## [What the task asks]
Reproduce the records starting at the line containing "This screenshot has height=693, width=1568." and ending at the line containing "Image resolution: width=1467", changing "Price" to "Sales" and leaving everything else unchanged. Give only those lines.

## [Data provided]
┌──

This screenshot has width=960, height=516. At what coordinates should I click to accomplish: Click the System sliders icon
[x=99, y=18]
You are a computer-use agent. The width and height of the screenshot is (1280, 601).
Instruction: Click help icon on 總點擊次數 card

└──
┌──

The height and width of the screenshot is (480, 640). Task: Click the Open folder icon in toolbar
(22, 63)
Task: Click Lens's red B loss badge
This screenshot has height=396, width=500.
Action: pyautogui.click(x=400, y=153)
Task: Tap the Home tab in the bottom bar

└──
┌──

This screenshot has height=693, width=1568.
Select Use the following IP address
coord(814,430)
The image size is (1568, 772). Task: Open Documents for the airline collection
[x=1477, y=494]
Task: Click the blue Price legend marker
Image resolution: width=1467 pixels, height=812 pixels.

└──

## [Full output]
This screenshot has height=693, width=1568.
Select Use the following IP address
coord(814,430)
The image size is (1568, 772). Task: Open Documents for the airline collection
[x=1477, y=494]
Task: Click the blue Sales legend marker
Image resolution: width=1467 pixels, height=812 pixels.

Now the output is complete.